Sony’s Q3 Operating Profit Soars in Games, Falls in LCD TVs
Sony’s Q3 profit fell 8.6 percent to $893 million ($1 = 81 yen, the rate in effect on Dec. 31) as sales, hurt by a stronger yen and price erosion in LCD TVs, declined 1.4 percent to $27.24 billion, the company said Thursday. Overall operating income in the quarter ended Dec. 31 fell 5.9 percent to $1.7 billion and was down in most of Sony’s business segments, the company said.
One big exception was Networked Products & Services, which includes Sony’s game businesses. In that sector, operating income soared 135 percent to $564 million, Sony said. “This was mainly due to a significant improvement in the cost of sales ratio coupled with an increase in gross profit from higher sales, partially offset by unfavorable foreign exchange rates."
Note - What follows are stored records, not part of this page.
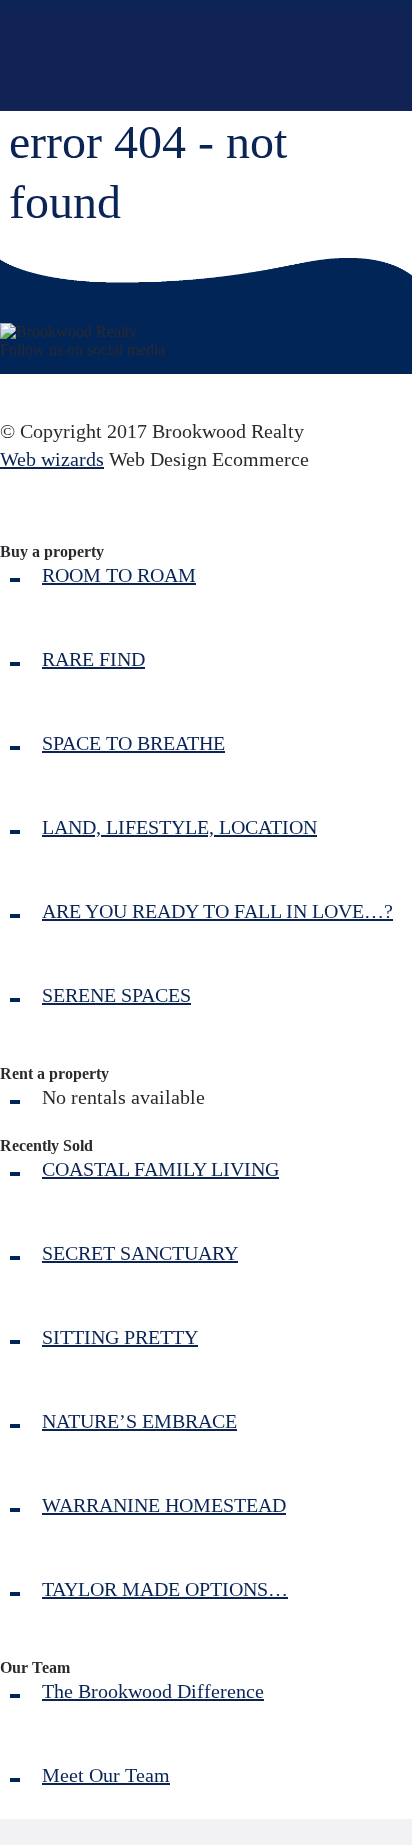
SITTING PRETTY (120, 1337)
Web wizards (52, 459)
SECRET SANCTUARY (140, 1253)
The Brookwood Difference (153, 1691)
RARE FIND (93, 659)
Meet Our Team (106, 1775)
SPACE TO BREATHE (133, 743)
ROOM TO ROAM (119, 575)
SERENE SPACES (116, 995)
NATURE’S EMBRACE (139, 1421)
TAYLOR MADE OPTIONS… (165, 1589)
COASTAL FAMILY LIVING (160, 1169)
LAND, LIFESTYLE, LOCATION (179, 827)
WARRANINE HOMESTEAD (164, 1505)
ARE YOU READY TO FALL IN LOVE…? (217, 911)
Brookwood (167, 58)
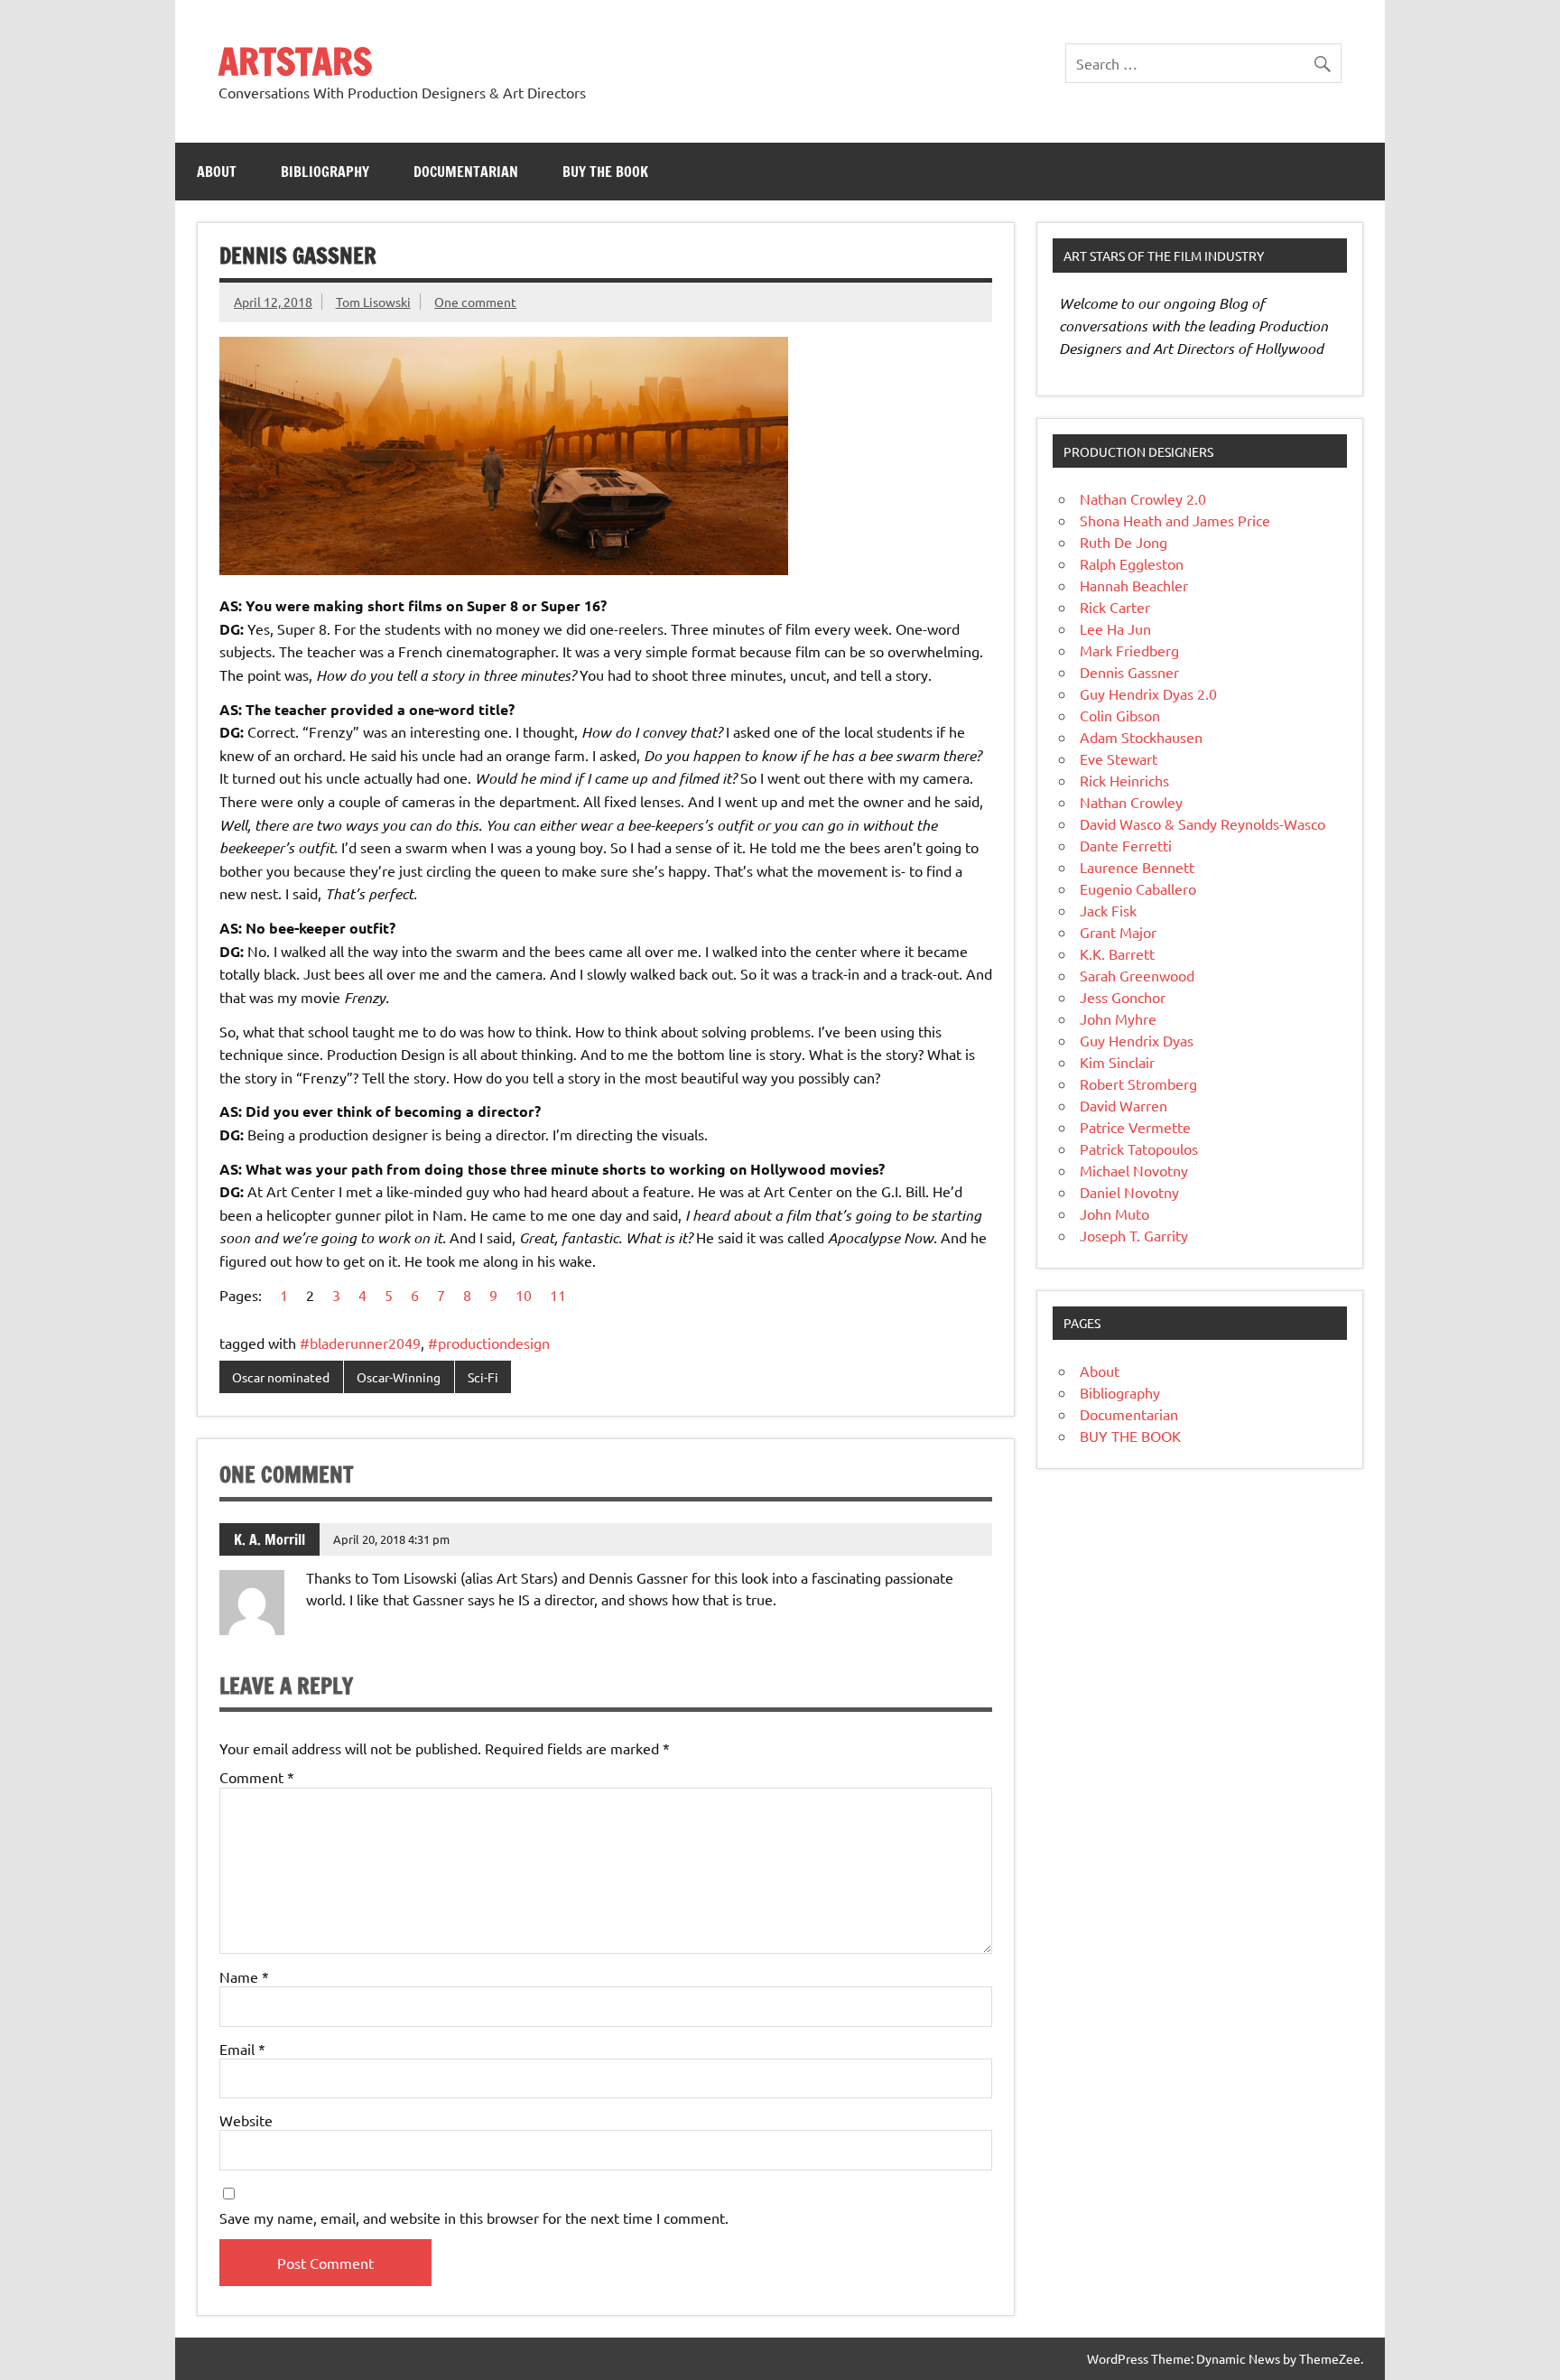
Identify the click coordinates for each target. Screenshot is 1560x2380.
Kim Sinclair (1117, 1062)
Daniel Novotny (1129, 1192)
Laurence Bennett (1137, 867)
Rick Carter (1115, 607)
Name (244, 1976)
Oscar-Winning (399, 1377)
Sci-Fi (483, 1377)
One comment (475, 301)
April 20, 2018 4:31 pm (391, 1539)
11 (558, 1295)
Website (246, 2120)
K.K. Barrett (1117, 953)
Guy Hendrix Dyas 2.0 (1148, 693)
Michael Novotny (1134, 1170)
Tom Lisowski (373, 301)
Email (242, 2048)
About (217, 171)
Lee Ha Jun (1115, 628)
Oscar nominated (281, 1377)
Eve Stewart (1118, 758)
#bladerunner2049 (360, 1343)
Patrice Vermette (1135, 1127)
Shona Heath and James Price (1175, 520)
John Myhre (1118, 1018)
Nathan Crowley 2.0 (1143, 498)
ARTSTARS (295, 61)
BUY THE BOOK (605, 171)
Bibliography (325, 171)
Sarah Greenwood (1137, 975)
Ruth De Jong (1123, 542)
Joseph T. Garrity (1134, 1235)
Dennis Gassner (1129, 672)
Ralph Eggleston (1132, 563)
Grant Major (1118, 932)
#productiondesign (489, 1343)
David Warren (1123, 1105)
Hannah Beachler (1134, 585)
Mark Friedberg (1129, 650)
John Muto (1114, 1213)
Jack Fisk (1108, 910)
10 (523, 1295)
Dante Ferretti (1126, 845)
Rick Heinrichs (1124, 780)
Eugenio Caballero (1138, 888)
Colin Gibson (1120, 715)
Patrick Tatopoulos (1139, 1148)
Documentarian (465, 171)
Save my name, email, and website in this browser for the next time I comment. (474, 2217)
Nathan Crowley (1131, 802)
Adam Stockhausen (1141, 737)
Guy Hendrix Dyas (1136, 1040)
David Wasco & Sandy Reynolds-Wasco (1202, 823)
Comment (256, 1777)
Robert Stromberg (1138, 1083)
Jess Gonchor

The game business benefitted from “significant cost reductions” in PS3 hardware and higher unit sales of PS3 software, Sony said. PS3 hardware unit sales fell to 6.3 million from 6.5 million in Q3 a year earlier, while PSP unit sales declined to 3.6 million from 4.2 million and PS2 unit sales remained flat at 2.1 million, Sony said. PS3 software unit shipments jumped to 57.6 million from 47.6 million, and PSP software unit shipments climbed to 16.5 million from 15 million. However, PS2 software unit shipments plummeted to 5.3 million from 11.2 million.
Sony left unchanged from October its full-year forecast for unit sales in game hardware and software. It still expects to sell 15 million PS3 consoles, a rise from 13 million last fiscal year. PSP unit sales are still expected to fall to 8 million from 9.9 million, and PS2 unit sales are still expected to drop to 6 million from 7.3 million. Sony sold about 196 million software units for all PlayStation products last year, and expects to sell about the same this fiscal year, the company said.
In Sony’s core Consumer, Professional & Devices segment, sales jumped 4.2 percent in the quarter to $13.47 billion. But operating income in the segment fell 47.2 percent to $331 million, the company said. Sony blamed the segment’s lower operating income on declining average selling prices in LCD TVs and compact digital cameras. Unit sales of Sony’s Bravia LCD TVs soared 46.3 percent in the quarter to 7.9 million from 5.4 million a year earlier. On a monetary basis, Sony’s TV business jumped only 20.3 percent to $5.15 billion. For the full fiscal year, Sony has downgraded its forecast on LCD TV unit sales, saying it now expects to sell 23 million sets, versus the 25 million projected in its October forecast. Still, those 23 million sets sold would represent a 47.5 percent increase from the 15.6 million it sold last fiscal year.
Sony’s unit sales forecast for the fiscal year also suggested slightly more pessimism on Blu-ray player sales than in the October forecast. Sony now thinks it will sell 5 million Blu-ray players through March 31. That’s down from the 5.5 million projected in the October forecast. Last fiscal year, Sony sold 3.3 million Blu-ray decks. At the same time, Sony left unchanged its forecast that it will sell 11 million DVD players this fiscal year. That’s just a minor decline from the 11.5 million DVD decks it sold last year.